- The exercise
Reproduce the data below line for line, with no changes.
-- Start Dataset extract --
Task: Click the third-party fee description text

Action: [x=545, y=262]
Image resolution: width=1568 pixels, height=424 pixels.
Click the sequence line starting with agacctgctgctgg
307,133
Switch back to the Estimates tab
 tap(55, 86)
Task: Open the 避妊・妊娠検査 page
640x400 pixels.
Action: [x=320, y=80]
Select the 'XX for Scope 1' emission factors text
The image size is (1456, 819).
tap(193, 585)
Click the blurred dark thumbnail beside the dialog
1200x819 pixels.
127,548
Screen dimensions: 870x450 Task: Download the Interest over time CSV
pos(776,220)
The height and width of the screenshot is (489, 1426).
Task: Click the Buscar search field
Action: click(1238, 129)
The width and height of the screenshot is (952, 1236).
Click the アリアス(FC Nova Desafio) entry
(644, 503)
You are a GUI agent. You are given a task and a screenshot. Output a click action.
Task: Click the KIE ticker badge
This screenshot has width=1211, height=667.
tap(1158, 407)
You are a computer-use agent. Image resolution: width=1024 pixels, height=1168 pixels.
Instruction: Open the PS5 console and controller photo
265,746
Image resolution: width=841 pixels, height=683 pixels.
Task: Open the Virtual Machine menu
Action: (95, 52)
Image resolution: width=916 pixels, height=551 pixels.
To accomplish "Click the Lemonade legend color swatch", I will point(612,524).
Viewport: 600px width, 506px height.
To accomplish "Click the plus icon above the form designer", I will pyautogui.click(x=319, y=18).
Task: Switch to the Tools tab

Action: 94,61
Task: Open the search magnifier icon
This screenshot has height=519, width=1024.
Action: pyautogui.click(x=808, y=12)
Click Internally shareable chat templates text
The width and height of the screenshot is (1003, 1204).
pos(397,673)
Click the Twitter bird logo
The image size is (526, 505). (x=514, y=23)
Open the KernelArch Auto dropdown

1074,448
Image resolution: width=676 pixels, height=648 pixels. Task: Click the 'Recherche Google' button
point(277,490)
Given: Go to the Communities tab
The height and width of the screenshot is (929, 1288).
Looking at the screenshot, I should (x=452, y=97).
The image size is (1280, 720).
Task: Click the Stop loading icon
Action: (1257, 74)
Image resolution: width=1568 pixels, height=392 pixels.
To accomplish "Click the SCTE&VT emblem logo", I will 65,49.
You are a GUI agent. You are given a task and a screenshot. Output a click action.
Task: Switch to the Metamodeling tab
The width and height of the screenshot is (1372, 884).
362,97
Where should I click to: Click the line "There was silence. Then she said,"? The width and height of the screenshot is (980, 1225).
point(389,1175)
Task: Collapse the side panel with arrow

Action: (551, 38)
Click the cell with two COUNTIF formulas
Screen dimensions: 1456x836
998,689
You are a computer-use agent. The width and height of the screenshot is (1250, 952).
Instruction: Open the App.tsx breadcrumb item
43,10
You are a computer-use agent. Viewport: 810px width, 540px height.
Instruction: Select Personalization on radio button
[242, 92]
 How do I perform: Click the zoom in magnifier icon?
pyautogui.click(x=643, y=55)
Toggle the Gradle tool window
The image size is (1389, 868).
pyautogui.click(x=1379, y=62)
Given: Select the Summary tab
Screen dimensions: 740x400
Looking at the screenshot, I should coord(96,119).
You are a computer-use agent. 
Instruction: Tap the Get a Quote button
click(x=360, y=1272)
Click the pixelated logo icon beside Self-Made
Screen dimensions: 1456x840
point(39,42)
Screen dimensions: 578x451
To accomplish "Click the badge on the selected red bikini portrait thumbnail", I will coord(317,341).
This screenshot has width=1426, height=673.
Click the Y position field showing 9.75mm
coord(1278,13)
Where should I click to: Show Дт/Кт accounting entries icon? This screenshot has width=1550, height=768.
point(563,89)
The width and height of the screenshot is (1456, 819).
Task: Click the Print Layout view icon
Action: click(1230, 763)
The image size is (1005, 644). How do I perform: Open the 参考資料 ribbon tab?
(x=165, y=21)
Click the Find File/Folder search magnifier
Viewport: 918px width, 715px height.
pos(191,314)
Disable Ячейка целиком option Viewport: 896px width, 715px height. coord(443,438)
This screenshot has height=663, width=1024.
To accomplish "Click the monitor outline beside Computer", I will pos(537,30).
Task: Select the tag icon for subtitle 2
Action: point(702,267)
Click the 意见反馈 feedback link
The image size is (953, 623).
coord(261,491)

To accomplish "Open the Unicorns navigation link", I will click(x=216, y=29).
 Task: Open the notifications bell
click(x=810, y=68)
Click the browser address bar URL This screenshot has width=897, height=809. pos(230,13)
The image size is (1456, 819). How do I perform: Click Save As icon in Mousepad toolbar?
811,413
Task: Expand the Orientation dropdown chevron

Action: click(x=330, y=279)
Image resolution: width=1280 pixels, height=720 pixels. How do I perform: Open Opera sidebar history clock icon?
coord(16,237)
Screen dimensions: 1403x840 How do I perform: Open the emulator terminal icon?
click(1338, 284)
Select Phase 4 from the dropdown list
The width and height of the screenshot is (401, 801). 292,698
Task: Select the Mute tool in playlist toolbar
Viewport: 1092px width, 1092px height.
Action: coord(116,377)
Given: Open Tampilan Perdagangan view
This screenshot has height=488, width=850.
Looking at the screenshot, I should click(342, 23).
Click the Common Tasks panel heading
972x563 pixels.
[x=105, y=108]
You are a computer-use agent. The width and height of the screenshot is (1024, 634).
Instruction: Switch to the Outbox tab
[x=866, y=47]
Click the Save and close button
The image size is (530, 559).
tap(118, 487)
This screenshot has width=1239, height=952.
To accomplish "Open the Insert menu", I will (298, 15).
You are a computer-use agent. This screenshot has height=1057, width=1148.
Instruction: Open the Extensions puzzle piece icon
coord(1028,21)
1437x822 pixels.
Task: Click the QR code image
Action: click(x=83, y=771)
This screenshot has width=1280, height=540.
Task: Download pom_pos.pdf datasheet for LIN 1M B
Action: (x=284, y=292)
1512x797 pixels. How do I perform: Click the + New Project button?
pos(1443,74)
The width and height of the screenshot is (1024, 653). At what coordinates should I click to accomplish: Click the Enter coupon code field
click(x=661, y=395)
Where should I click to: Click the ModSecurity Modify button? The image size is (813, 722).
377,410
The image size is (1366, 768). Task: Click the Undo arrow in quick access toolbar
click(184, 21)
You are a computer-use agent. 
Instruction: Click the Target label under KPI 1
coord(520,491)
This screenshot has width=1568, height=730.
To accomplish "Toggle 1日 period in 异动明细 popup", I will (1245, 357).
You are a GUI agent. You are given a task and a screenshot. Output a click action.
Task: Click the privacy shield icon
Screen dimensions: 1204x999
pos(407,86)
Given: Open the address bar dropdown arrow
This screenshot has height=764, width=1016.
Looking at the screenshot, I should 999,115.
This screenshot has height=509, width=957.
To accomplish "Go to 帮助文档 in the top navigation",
-- End Dataset extract --
- Exercise result
Task: Click the third-party fee description text

Action: [x=545, y=262]
Image resolution: width=1568 pixels, height=424 pixels.
Click the sequence line starting with agacctgctgctgg
307,133
Switch back to the Estimates tab
 tap(55, 86)
Task: Open the 避妊・妊娠検査 page
640x400 pixels.
Action: [x=320, y=80]
Select the 'XX for Scope 1' emission factors text
The image size is (1456, 819).
tap(193, 585)
Click the blurred dark thumbnail beside the dialog
1200x819 pixels.
127,548
Screen dimensions: 870x450 Task: Download the Interest over time CSV
pos(776,220)
The height and width of the screenshot is (489, 1426).
Task: Click the Buscar search field
Action: click(1238, 129)
The width and height of the screenshot is (952, 1236).
Click the アリアス(FC Nova Desafio) entry
(644, 503)
You are a GUI agent. You are given a task and a screenshot. Output a click action.
Task: Click the KIE ticker badge
This screenshot has width=1211, height=667.
tap(1158, 407)
You are a computer-use agent. Image resolution: width=1024 pixels, height=1168 pixels.
Instruction: Open the PS5 console and controller photo
265,746
Image resolution: width=841 pixels, height=683 pixels.
Task: Open the Virtual Machine menu
Action: (95, 52)
Image resolution: width=916 pixels, height=551 pixels.
To accomplish "Click the Lemonade legend color swatch", I will point(612,524).
Viewport: 600px width, 506px height.
To accomplish "Click the plus icon above the form designer", I will pyautogui.click(x=319, y=18).
Task: Switch to the Tools tab

Action: 94,61
Task: Open the search magnifier icon
This screenshot has height=519, width=1024.
Action: pyautogui.click(x=808, y=12)
Click Internally shareable chat templates text
The width and height of the screenshot is (1003, 1204).
pos(397,673)
Click the Twitter bird logo
The image size is (526, 505). (x=514, y=23)
Open the KernelArch Auto dropdown

1074,448
Image resolution: width=676 pixels, height=648 pixels. Task: Click the 'Recherche Google' button
point(277,490)
Given: Go to the Communities tab
The height and width of the screenshot is (929, 1288).
Looking at the screenshot, I should (x=452, y=97).
The image size is (1280, 720).
Task: Click the Stop loading icon
Action: (1257, 74)
Image resolution: width=1568 pixels, height=392 pixels.
To accomplish "Click the SCTE&VT emblem logo", I will 65,49.
You are a GUI agent. You are given a task and a screenshot. Output a click action.
Task: Switch to the Metamodeling tab
The width and height of the screenshot is (1372, 884).
362,97
Where should I click to: Click the line "There was silence. Then she said,"? The width and height of the screenshot is (980, 1225).
point(389,1175)
Task: Collapse the side panel with arrow

Action: (551, 38)
Click the cell with two COUNTIF formulas
Screen dimensions: 1456x836
998,689
You are a computer-use agent. The width and height of the screenshot is (1250, 952).
Instruction: Open the App.tsx breadcrumb item
43,10
You are a computer-use agent. Viewport: 810px width, 540px height.
Instruction: Select Personalization on radio button
[242, 92]
 How do I perform: Click the zoom in magnifier icon?
pyautogui.click(x=643, y=55)
Toggle the Gradle tool window
The image size is (1389, 868).
pyautogui.click(x=1379, y=62)
Given: Select the Summary tab
Screen dimensions: 740x400
Looking at the screenshot, I should coord(96,119).
You are a computer-use agent. 
Instruction: Tap the Get a Quote button
click(x=360, y=1272)
Click the pixelated logo icon beside Self-Made
Screen dimensions: 1456x840
point(39,42)
Screen dimensions: 578x451
To accomplish "Click the badge on the selected red bikini portrait thumbnail", I will coord(317,341).
This screenshot has width=1426, height=673.
Click the Y position field showing 9.75mm
coord(1278,13)
Where should I click to: Show Дт/Кт accounting entries icon? This screenshot has width=1550, height=768.
point(563,89)
The width and height of the screenshot is (1456, 819).
Task: Click the Print Layout view icon
Action: click(1230, 763)
The image size is (1005, 644). How do I perform: Open the 参考資料 ribbon tab?
(x=165, y=21)
Click the Find File/Folder search magnifier
Viewport: 918px width, 715px height.
pos(191,314)
Disable Ячейка целиком option Viewport: 896px width, 715px height. coord(443,438)
This screenshot has height=663, width=1024.
To accomplish "Click the monitor outline beside Computer", I will pos(537,30).
Task: Select the tag icon for subtitle 2
Action: point(702,267)
Click the 意见反馈 feedback link
The image size is (953, 623).
coord(261,491)

To accomplish "Open the Unicorns navigation link", I will click(x=216, y=29).
 Task: Open the notifications bell
click(x=810, y=68)
Click the browser address bar URL This screenshot has width=897, height=809. pos(230,13)
The image size is (1456, 819). How do I perform: Click Save As icon in Mousepad toolbar?
811,413
Task: Expand the Orientation dropdown chevron

Action: click(x=330, y=279)
Image resolution: width=1280 pixels, height=720 pixels. How do I perform: Open Opera sidebar history clock icon?
coord(16,237)
Screen dimensions: 1403x840 How do I perform: Open the emulator terminal icon?
click(1338, 284)
Select Phase 4 from the dropdown list
The width and height of the screenshot is (401, 801). 292,698
Task: Select the Mute tool in playlist toolbar
Viewport: 1092px width, 1092px height.
Action: coord(116,377)
Given: Open Tampilan Perdagangan view
This screenshot has height=488, width=850.
Looking at the screenshot, I should click(342, 23).
Click the Common Tasks panel heading
972x563 pixels.
[x=105, y=108]
You are a computer-use agent. The width and height of the screenshot is (1024, 634).
Instruction: Switch to the Outbox tab
[x=866, y=47]
Click the Save and close button
The image size is (530, 559).
tap(118, 487)
This screenshot has width=1239, height=952.
To accomplish "Open the Insert menu", I will (298, 15).
You are a computer-use agent. This screenshot has height=1057, width=1148.
Instruction: Open the Extensions puzzle piece icon
coord(1028,21)
1437x822 pixels.
Task: Click the QR code image
Action: click(x=83, y=771)
This screenshot has width=1280, height=540.
Task: Download pom_pos.pdf datasheet for LIN 1M B
Action: (x=284, y=292)
1512x797 pixels. How do I perform: Click the + New Project button?
pos(1443,74)
The width and height of the screenshot is (1024, 653). At what coordinates should I click to accomplish: Click the Enter coupon code field
click(x=661, y=395)
Where should I click to: Click the ModSecurity Modify button? The image size is (813, 722).
377,410
The image size is (1366, 768). Task: Click the Undo arrow in quick access toolbar
click(184, 21)
You are a computer-use agent. 
Instruction: Click the Target label under KPI 1
coord(520,491)
This screenshot has width=1568, height=730.
To accomplish "Toggle 1日 period in 异动明细 popup", I will (1245, 357).
You are a GUI agent. You are given a task and a screenshot. Output a click action.
Task: Click the privacy shield icon
Screen dimensions: 1204x999
pos(407,86)
Given: Open the address bar dropdown arrow
This screenshot has height=764, width=1016.
Looking at the screenshot, I should 999,115.
This screenshot has height=509, width=957.
To accomplish "Go to 帮助文档 in the top navigation",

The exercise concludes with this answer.